Locke: “consenso tácito”
o “resignada disconformidad”?
El punto conservador de
Ackerman parece muy similar al punto conservador de John Locke. En Locke
también hay una distinción entre las situaciones –digamos así- normales, en que
debe respetarse al gobierno, al que la ciudadanía parece avalar con su silencio
o inacción: se trata de las situaciones en que se advierte –sostiene Locke- un “consenso tácito” otorgado por la
ciudadanía, cuando meramente acepta, sin reaccionar, cada decisión que toma el
gobierno. Y por eso mismo –agrega Locke- merecen tomarse muy en serio esos
momentos excepcionales –como la Revolución Inglesa- en que la ciudadanía
estalla, desatando una revolución.
Si algo así ocurre –como producto de esa ciudadanía tan acostumbrada a avalarlo
todo- significa que la ciudadanía tiene algo importante que decir, y que debe
saber tomarse, como mensaje profundo: ocurre allí algo importantísimo.
Resistámonos a decir que estamos frente a oportunistas e irracionales: aquí
pasa algo fundamental.
Pero, otra vez, en
Locke –como en Ackerman- la “aceptación” o naturalización de los momentos
corrientes (tanto como el bienvenido aval a los momentos constitucionales) resulta
problemática: tal vez no tengamos razones para hablar de un “consenso tácito,”
──────
▸ **Ejercicios**
A. En el texto sobre Locke y Ackerman, ¿qué acontecimiento se da como ejemplo de momento excepcional en que la ciudadanía estalla?
B. Prosigue el texto sobre Locke y Ackerman a partir del punto en que termina.
Los datos constituyen un material aparte del texto sobre Locke y Ackerman.

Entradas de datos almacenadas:
──────
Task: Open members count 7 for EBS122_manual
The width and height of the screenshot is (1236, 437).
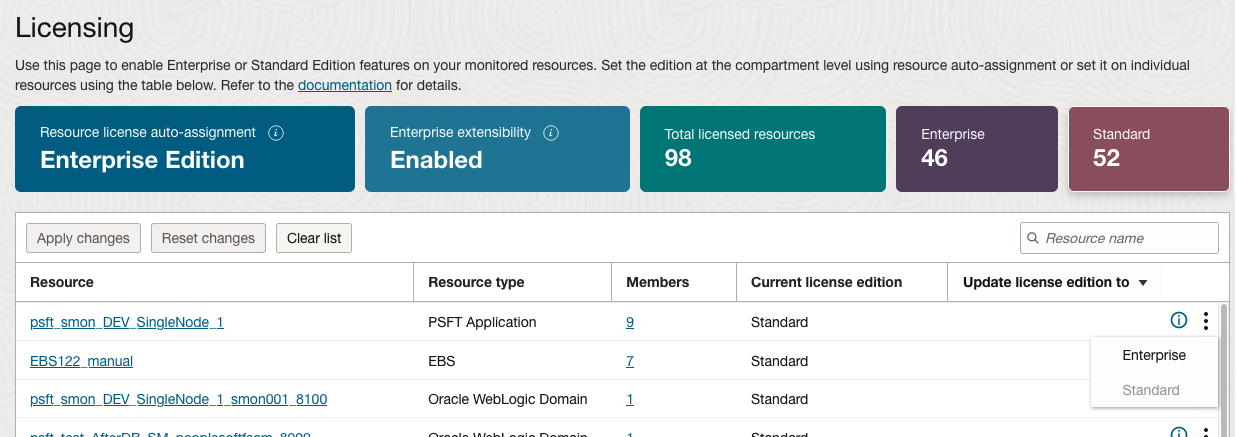Action: pyautogui.click(x=630, y=361)
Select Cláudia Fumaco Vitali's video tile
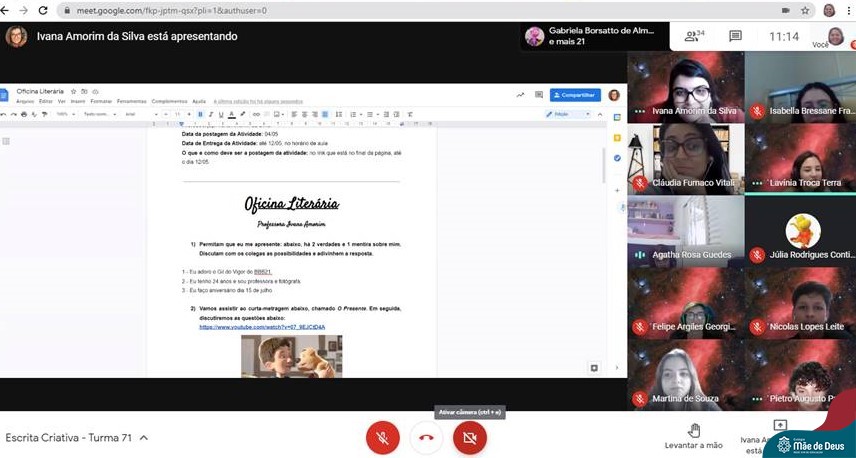The width and height of the screenshot is (856, 458). pos(685,158)
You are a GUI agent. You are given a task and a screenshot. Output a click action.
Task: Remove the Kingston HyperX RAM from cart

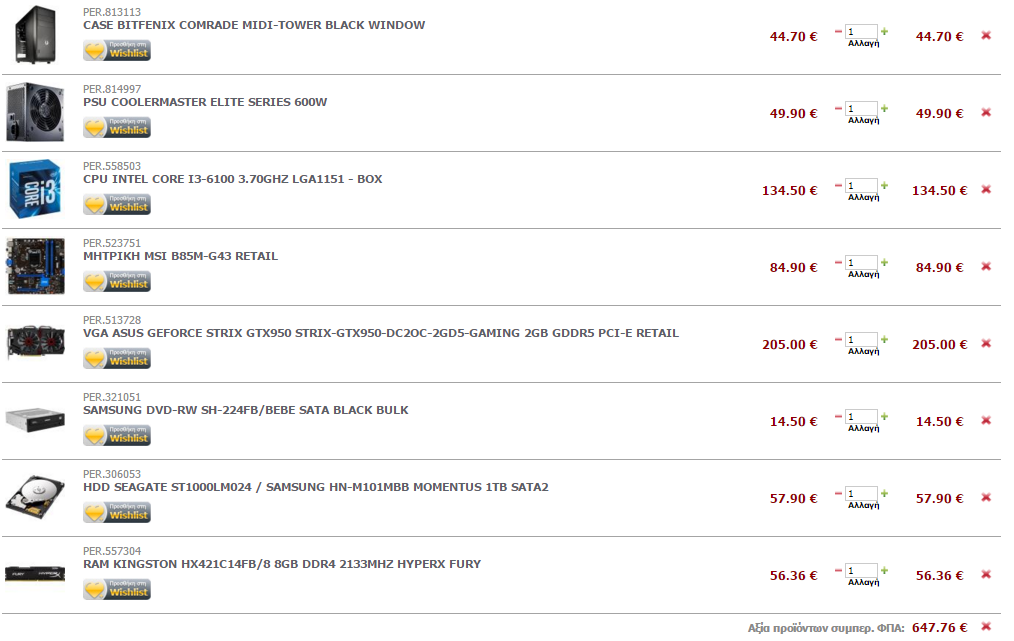click(986, 574)
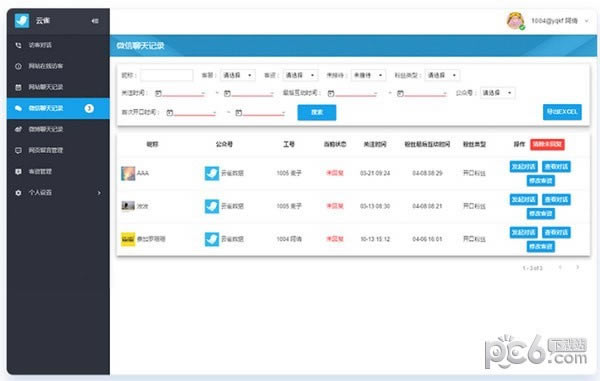Screen dimensions: 600x381
Task: Click the user avatar in the top-right header
Action: (x=515, y=21)
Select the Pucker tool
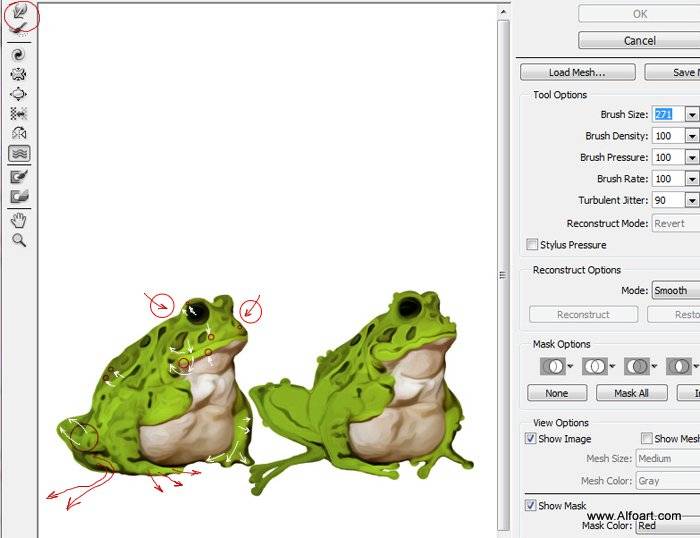This screenshot has width=700, height=538. point(18,74)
──────
▸ **Respuestas**
A. La Revolución Inglesa.

B.
por ejemplo (como diría Locke), sino de una “resignada disconformidad,” o una “rebelión
contenida,” o un “temor generalizado.” Simplemente, la valorización de los
momentos normales, debe ser problematizada: esos momentos de “consenso tácito”
o (en mis términos) “resignada disconformidad” pueden ser producto no de una
decisión colectiva, sino de un sistema institucional represivo, o uno que
castiga la participación.
Rawls
Uno de los puntos
centrales de la teoría de John Rawls es el cuestionamiento a los “hechos
moralmente arbitrarios” que el sistema institucional procesa como “hechos
duros.” Esto es, uno de los rasgos que dio más atractivo a su teoría fue su
capacidad de cuestionar esos aparentes “hechos de la naturaleza”. Más
claramente aún, y con ejemplos: no hay problemas con que Juan o María nazcan
con la piel blanca o negra; con talentos o sin talentos; en el contexto de una
familia rica o pobre. El problema es si el sistema institucional decide, en los
hechos, premiar o castigar a los Juan y María del mundo, por esos hechos que
son producto de la mera suerte – o desgracia (producto de “la lotería de la
naturaleza”). El sistema institucional
que actúa de ese modo (premiando o castigando a las personas por su mera suerte
o mala suerte) es fundamentalmente injusto, porque premia y castiga a las
personas no por sus elecciones, sino por cuestiones que son fundamentalmente
ajenas a su responsabilidad. Un sistema institucional justo no puede
procesar como “datos duros” esos hechos moralmente arbitrarios, para –por ejemplo-
permitir que tenga una educación peor quien meramente tuvo la desgracia de
nacer en un contexto pobre; o permitir que alguien tenga dificultades de
acceder al trabajo por su género, color de piel, religión, etc.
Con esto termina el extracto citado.